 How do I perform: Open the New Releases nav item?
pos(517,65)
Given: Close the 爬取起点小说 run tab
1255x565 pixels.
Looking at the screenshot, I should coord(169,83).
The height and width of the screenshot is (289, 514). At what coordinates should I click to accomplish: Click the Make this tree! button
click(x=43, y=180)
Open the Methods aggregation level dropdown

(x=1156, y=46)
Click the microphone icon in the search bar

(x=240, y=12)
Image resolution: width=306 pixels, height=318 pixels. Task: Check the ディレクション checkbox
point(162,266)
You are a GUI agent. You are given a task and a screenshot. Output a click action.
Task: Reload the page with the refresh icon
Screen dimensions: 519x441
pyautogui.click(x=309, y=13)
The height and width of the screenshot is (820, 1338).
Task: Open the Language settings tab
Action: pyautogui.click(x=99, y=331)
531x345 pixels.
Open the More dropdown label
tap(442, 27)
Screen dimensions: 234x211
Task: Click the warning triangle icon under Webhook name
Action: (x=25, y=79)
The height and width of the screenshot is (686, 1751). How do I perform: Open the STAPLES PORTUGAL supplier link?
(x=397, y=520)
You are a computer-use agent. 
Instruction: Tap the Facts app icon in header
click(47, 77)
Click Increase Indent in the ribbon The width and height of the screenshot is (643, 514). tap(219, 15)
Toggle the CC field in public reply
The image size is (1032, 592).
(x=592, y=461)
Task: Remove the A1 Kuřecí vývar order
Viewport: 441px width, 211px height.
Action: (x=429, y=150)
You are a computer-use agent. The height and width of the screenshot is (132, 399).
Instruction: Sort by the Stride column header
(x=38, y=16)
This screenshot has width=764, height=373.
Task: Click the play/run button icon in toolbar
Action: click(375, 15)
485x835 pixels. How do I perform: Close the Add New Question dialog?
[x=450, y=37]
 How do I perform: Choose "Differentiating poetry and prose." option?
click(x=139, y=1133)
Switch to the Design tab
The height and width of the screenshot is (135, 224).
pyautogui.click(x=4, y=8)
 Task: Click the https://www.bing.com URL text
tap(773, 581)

***

Write out the listing again. Keep every character the same.

 How do I perform: Open the New Releases nav item?
pos(517,65)
Given: Close the 爬取起点小说 run tab
1255x565 pixels.
Looking at the screenshot, I should coord(169,83).
The height and width of the screenshot is (289, 514). At what coordinates should I click to accomplish: Click the Make this tree! button
click(x=43, y=180)
Open the Methods aggregation level dropdown

(x=1156, y=46)
Click the microphone icon in the search bar

(x=240, y=12)
Image resolution: width=306 pixels, height=318 pixels. Task: Check the ディレクション checkbox
point(162,266)
You are a GUI agent. You are given a task and a screenshot. Output a click action.
Task: Reload the page with the refresh icon
Screen dimensions: 519x441
pyautogui.click(x=309, y=13)
The height and width of the screenshot is (820, 1338).
Task: Open the Language settings tab
Action: pyautogui.click(x=99, y=331)
531x345 pixels.
Open the More dropdown label
tap(442, 27)
Screen dimensions: 234x211
Task: Click the warning triangle icon under Webhook name
Action: (x=25, y=79)
The height and width of the screenshot is (686, 1751). How do I perform: Open the STAPLES PORTUGAL supplier link?
(x=397, y=520)
You are a computer-use agent. 
Instruction: Tap the Facts app icon in header
click(47, 77)
Click Increase Indent in the ribbon The width and height of the screenshot is (643, 514). tap(219, 15)
Toggle the CC field in public reply
The image size is (1032, 592).
(x=592, y=461)
Task: Remove the A1 Kuřecí vývar order
Viewport: 441px width, 211px height.
Action: (x=429, y=150)
You are a computer-use agent. The height and width of the screenshot is (132, 399).
Instruction: Sort by the Stride column header
(x=38, y=16)
This screenshot has width=764, height=373.
Task: Click the play/run button icon in toolbar
Action: click(375, 15)
485x835 pixels. How do I perform: Close the Add New Question dialog?
[x=450, y=37]
 How do I perform: Choose "Differentiating poetry and prose." option?
click(x=139, y=1133)
Switch to the Design tab
The height and width of the screenshot is (135, 224).
pyautogui.click(x=4, y=8)
 Task: Click the https://www.bing.com URL text
tap(773, 581)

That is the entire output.